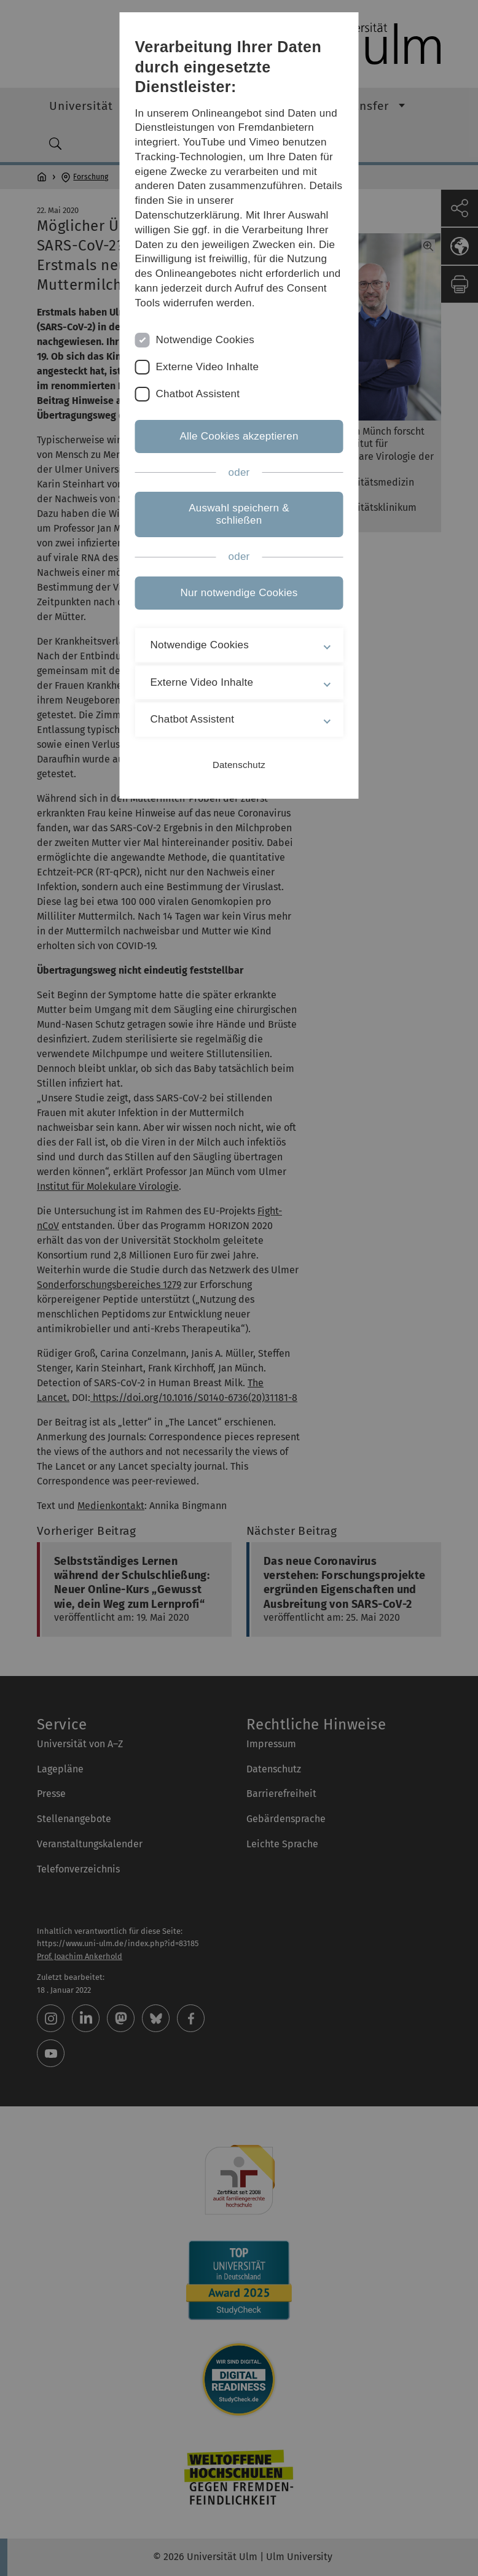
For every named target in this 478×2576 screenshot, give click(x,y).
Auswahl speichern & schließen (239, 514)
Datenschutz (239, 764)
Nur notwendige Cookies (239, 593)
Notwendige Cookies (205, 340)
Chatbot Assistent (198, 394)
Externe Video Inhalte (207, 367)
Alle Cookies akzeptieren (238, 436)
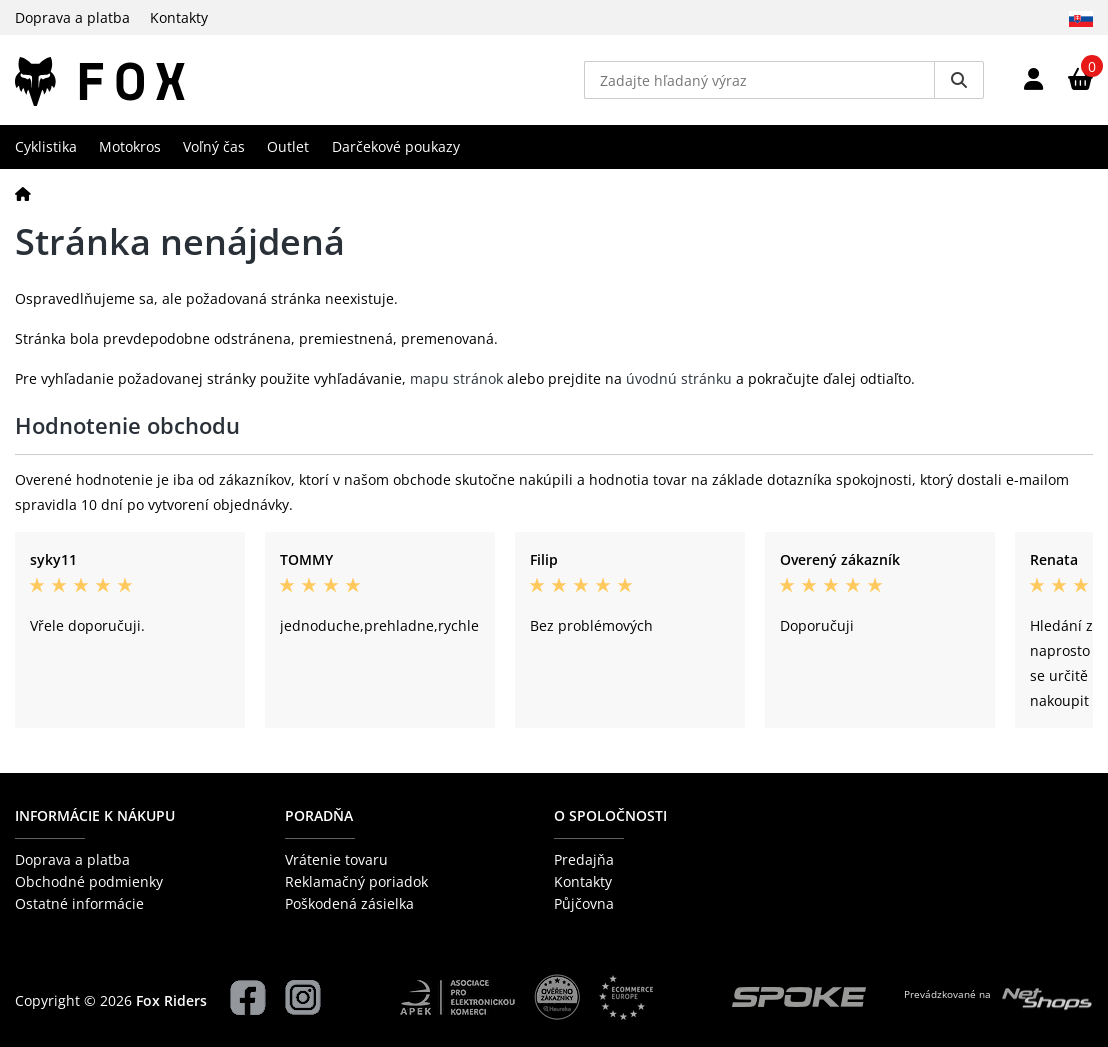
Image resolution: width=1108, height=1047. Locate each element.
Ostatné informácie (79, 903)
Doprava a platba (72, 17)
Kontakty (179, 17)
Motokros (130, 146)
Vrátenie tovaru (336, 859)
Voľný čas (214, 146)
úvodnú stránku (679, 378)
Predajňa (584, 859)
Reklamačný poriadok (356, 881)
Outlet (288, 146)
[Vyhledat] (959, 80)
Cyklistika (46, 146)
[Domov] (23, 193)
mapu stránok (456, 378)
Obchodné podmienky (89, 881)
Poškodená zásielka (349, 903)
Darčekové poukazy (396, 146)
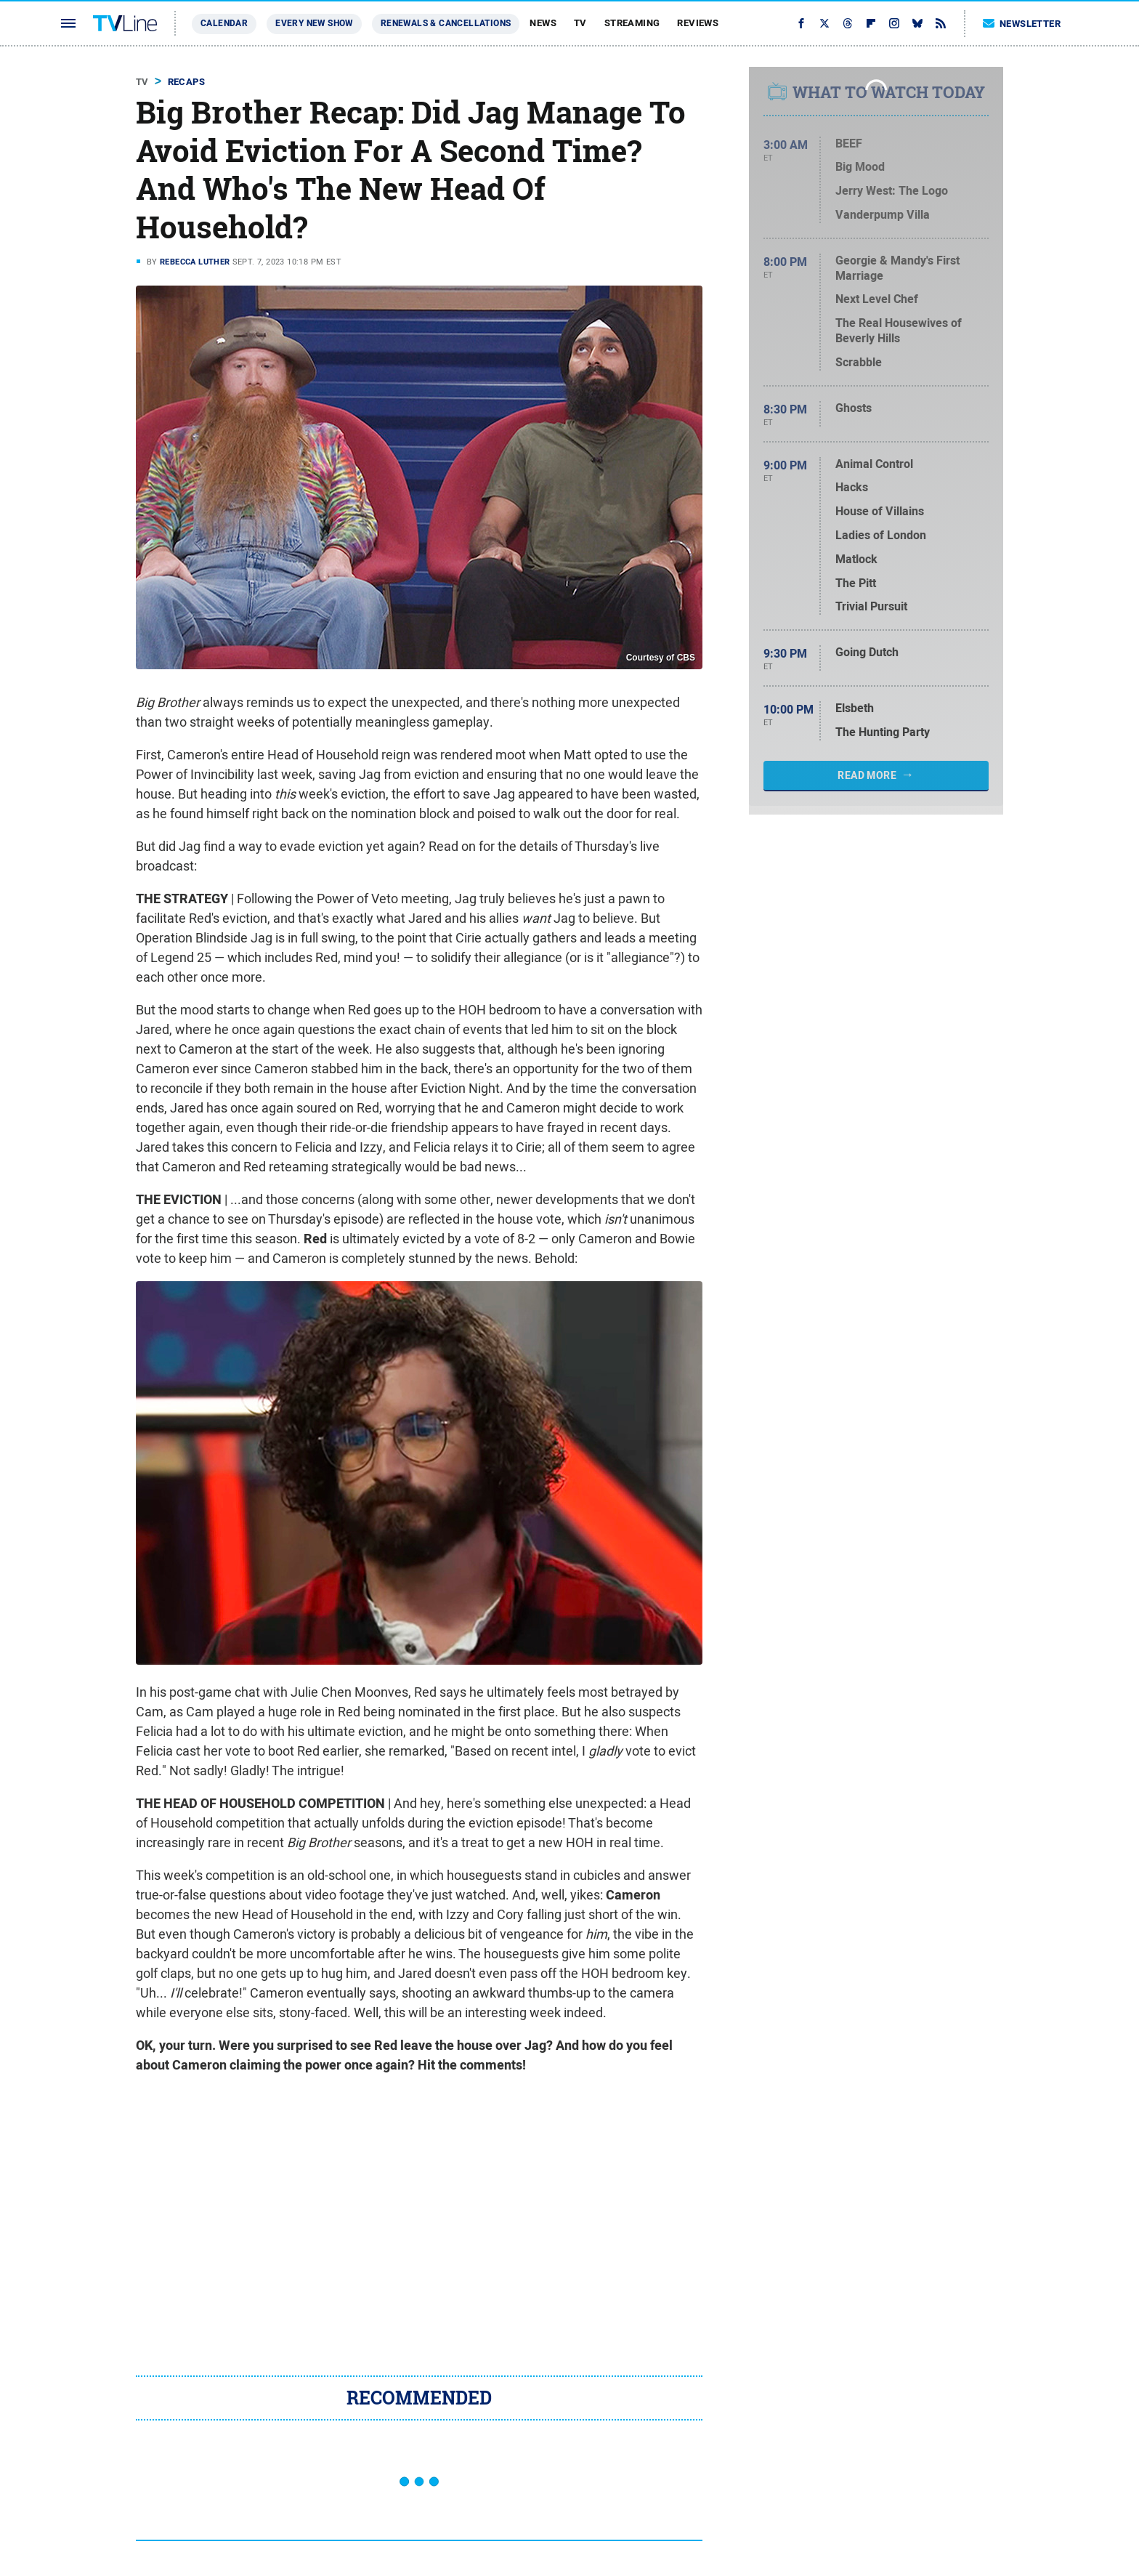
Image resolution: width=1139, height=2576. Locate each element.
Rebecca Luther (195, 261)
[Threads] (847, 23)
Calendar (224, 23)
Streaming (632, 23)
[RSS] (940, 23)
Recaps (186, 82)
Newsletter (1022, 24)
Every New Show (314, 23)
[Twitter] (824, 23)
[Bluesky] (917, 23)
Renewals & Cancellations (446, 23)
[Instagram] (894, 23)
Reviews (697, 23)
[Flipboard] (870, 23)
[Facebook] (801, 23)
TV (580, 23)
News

= Directions for this task =
Copy all of the records above word for word, leaving out the pictures.

= Solution to the problem =
For every named target in this 478×2576 screenshot, give click(x,y).
Auswahl speichern & schließen (239, 514)
Datenschutz (239, 764)
Nur notwendige Cookies (239, 593)
Notwendige Cookies (205, 340)
Chatbot Assistent (198, 394)
Externe Video Inhalte (207, 367)
Alle Cookies akzeptieren (238, 436)
Image resolution: width=1108, height=1047. Locate each element.
Ostatné informácie (79, 903)
Doprava a platba (72, 17)
Kontakty (179, 17)
Motokros (130, 146)
Vrátenie tovaru (336, 859)
Voľný čas (214, 146)
úvodnú stránku (679, 378)
Predajňa (584, 859)
Reklamačný poriadok (356, 881)
Outlet (288, 146)
[Vyhledat] (959, 80)
Cyklistika (46, 146)
[Domov] (23, 193)
mapu stránok (456, 378)
Obchodné podmienky (89, 881)
Poškodená zásielka (349, 903)
Darčekové poukazy (396, 146)
Image resolution: width=1139, height=2576. Locate each element.
Rebecca Luther (195, 261)
[Threads] (847, 23)
Calendar (224, 23)
Streaming (632, 23)
[RSS] (940, 23)
Recaps (186, 82)
Newsletter (1022, 24)
Every New Show (314, 23)
[Twitter] (824, 23)
[Bluesky] (917, 23)
Renewals & Cancellations (446, 23)
[Instagram] (894, 23)
Reviews (697, 23)
[Flipboard] (870, 23)
[Facebook] (801, 23)
TV (580, 23)
News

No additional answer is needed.